-------- Material for this exercise
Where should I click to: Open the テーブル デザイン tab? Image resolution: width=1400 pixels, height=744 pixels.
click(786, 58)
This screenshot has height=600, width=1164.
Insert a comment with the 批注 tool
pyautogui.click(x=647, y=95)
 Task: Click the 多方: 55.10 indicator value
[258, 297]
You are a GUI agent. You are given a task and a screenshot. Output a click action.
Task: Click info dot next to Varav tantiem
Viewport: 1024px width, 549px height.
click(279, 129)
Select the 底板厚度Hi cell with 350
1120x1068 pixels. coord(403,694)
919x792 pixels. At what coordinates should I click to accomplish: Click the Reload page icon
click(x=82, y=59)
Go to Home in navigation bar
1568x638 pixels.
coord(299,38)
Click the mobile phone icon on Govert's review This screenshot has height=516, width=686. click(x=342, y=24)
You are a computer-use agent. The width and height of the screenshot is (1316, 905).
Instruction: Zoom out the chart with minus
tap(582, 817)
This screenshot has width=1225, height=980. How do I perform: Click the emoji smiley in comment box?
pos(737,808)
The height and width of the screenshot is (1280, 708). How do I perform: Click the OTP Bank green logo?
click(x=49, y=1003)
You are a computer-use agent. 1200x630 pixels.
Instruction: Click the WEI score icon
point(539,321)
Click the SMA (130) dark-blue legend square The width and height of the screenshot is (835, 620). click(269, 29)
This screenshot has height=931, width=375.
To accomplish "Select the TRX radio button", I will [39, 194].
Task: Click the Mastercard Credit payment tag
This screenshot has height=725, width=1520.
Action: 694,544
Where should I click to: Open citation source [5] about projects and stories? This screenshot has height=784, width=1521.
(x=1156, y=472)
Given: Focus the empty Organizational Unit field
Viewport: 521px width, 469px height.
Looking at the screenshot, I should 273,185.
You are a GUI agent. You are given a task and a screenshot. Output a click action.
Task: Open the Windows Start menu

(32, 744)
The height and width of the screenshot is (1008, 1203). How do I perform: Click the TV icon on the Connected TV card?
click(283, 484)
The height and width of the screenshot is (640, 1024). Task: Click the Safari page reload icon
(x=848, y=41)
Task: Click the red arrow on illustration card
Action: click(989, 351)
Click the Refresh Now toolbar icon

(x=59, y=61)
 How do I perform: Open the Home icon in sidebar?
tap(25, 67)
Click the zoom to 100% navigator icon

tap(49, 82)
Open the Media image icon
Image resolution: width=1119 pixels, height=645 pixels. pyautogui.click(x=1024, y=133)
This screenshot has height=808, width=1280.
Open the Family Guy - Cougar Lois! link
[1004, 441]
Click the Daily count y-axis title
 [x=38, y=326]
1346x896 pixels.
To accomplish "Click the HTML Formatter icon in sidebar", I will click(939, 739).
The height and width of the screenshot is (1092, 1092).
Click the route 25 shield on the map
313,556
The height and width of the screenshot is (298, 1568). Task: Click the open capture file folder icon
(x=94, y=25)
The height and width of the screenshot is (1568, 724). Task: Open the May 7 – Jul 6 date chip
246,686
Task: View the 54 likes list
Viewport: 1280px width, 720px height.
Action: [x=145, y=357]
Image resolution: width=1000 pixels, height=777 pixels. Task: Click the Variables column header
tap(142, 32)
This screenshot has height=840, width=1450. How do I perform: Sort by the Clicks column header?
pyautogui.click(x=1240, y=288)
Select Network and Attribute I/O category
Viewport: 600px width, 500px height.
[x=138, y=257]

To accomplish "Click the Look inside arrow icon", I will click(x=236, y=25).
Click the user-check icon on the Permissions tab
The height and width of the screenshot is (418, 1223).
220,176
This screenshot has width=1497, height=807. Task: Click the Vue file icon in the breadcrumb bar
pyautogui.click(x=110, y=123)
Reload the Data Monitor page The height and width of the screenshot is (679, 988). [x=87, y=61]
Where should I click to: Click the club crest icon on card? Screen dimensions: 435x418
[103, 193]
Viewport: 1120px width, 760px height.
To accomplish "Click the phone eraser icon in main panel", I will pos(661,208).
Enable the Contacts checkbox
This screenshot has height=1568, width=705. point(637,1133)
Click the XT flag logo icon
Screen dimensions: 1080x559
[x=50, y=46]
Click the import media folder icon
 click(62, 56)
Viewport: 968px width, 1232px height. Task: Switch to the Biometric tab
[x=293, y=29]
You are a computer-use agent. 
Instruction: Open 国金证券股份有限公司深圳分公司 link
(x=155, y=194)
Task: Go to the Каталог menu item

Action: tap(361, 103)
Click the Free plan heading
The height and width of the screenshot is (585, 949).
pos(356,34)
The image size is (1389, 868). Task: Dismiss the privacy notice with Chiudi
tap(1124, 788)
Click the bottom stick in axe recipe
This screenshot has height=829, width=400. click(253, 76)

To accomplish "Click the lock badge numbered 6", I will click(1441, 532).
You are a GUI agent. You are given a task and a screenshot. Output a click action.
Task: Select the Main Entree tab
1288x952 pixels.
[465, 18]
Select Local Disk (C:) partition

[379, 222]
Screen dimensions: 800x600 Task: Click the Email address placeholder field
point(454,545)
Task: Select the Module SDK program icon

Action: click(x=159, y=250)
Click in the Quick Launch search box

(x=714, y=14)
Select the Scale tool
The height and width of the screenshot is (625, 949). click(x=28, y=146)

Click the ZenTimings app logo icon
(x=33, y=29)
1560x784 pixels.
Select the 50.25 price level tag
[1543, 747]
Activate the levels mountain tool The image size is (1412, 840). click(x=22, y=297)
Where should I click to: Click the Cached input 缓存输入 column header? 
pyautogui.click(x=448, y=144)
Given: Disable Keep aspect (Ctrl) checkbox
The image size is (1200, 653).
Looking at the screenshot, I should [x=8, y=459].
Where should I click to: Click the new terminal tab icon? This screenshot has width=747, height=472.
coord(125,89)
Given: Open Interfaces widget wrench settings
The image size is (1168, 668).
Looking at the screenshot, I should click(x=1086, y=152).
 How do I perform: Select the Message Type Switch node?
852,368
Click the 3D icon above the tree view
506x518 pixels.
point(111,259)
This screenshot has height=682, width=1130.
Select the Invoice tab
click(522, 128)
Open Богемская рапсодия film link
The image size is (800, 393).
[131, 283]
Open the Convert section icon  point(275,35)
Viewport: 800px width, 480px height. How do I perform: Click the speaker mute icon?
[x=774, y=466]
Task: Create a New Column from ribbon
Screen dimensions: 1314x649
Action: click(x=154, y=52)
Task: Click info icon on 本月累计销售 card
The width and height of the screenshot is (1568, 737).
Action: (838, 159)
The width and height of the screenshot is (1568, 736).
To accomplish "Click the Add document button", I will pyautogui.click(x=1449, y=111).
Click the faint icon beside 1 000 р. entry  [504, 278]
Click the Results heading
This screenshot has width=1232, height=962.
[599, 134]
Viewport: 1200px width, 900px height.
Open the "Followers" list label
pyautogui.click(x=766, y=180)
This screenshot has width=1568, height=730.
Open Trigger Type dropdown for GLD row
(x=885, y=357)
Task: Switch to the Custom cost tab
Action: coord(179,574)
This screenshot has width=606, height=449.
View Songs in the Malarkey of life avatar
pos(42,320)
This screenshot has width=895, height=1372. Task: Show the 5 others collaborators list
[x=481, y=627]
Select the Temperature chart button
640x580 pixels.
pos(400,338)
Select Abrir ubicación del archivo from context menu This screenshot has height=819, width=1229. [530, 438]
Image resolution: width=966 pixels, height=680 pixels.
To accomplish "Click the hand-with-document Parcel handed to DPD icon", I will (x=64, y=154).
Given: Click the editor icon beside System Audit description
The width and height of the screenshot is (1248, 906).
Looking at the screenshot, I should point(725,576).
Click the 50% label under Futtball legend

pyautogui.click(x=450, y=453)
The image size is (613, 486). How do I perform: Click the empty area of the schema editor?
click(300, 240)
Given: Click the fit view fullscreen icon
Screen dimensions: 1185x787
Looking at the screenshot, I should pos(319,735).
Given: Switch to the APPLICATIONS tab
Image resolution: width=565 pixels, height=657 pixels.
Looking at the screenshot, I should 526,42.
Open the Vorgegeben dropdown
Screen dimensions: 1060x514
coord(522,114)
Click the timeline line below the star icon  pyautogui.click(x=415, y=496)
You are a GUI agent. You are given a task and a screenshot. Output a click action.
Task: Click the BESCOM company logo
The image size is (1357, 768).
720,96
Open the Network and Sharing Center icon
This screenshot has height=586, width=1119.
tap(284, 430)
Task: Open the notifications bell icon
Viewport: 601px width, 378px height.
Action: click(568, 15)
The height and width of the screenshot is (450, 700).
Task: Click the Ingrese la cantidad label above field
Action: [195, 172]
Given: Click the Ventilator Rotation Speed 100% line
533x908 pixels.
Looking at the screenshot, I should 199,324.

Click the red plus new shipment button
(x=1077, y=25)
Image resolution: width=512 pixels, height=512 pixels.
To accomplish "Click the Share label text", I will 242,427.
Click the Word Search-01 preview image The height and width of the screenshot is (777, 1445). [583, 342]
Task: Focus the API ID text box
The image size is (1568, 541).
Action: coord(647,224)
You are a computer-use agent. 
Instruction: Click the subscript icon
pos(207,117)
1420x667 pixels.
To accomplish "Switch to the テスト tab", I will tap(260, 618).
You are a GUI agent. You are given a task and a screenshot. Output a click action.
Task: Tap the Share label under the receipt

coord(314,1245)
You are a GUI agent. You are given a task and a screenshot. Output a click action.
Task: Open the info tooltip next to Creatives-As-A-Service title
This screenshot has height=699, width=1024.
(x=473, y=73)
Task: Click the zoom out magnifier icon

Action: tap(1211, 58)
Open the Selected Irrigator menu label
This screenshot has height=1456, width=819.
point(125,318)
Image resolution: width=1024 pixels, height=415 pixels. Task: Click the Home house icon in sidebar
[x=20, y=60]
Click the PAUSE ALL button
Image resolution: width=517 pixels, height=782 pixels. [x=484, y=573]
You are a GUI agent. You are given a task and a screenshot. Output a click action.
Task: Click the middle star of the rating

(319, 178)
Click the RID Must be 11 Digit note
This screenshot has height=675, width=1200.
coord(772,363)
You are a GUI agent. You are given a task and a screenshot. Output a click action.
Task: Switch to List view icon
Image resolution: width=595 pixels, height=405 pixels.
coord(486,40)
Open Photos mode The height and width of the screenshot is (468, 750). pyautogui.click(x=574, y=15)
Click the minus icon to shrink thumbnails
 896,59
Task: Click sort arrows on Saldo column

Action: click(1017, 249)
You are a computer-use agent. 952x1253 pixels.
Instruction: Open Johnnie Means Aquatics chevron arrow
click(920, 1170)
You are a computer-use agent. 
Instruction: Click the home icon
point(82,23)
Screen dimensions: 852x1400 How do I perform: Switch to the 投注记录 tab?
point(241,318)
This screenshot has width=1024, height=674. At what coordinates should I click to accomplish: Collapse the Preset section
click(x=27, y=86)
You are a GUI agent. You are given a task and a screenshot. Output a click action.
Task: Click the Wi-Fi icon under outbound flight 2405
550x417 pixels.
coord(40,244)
----------------
Requirement
There is a line above that contains "Screen dimensions: 852x1400". Copy it and all later lines through the last, exactly, and leave out the rest.

Completed exercise
Screen dimensions: 852x1400 How do I perform: Switch to the 投注记录 tab?
point(241,318)
This screenshot has width=1024, height=674. At what coordinates should I click to accomplish: Collapse the Preset section
click(x=27, y=86)
You are a GUI agent. You are given a task and a screenshot. Output a click action.
Task: Click the Wi-Fi icon under outbound flight 2405
550x417 pixels.
coord(40,244)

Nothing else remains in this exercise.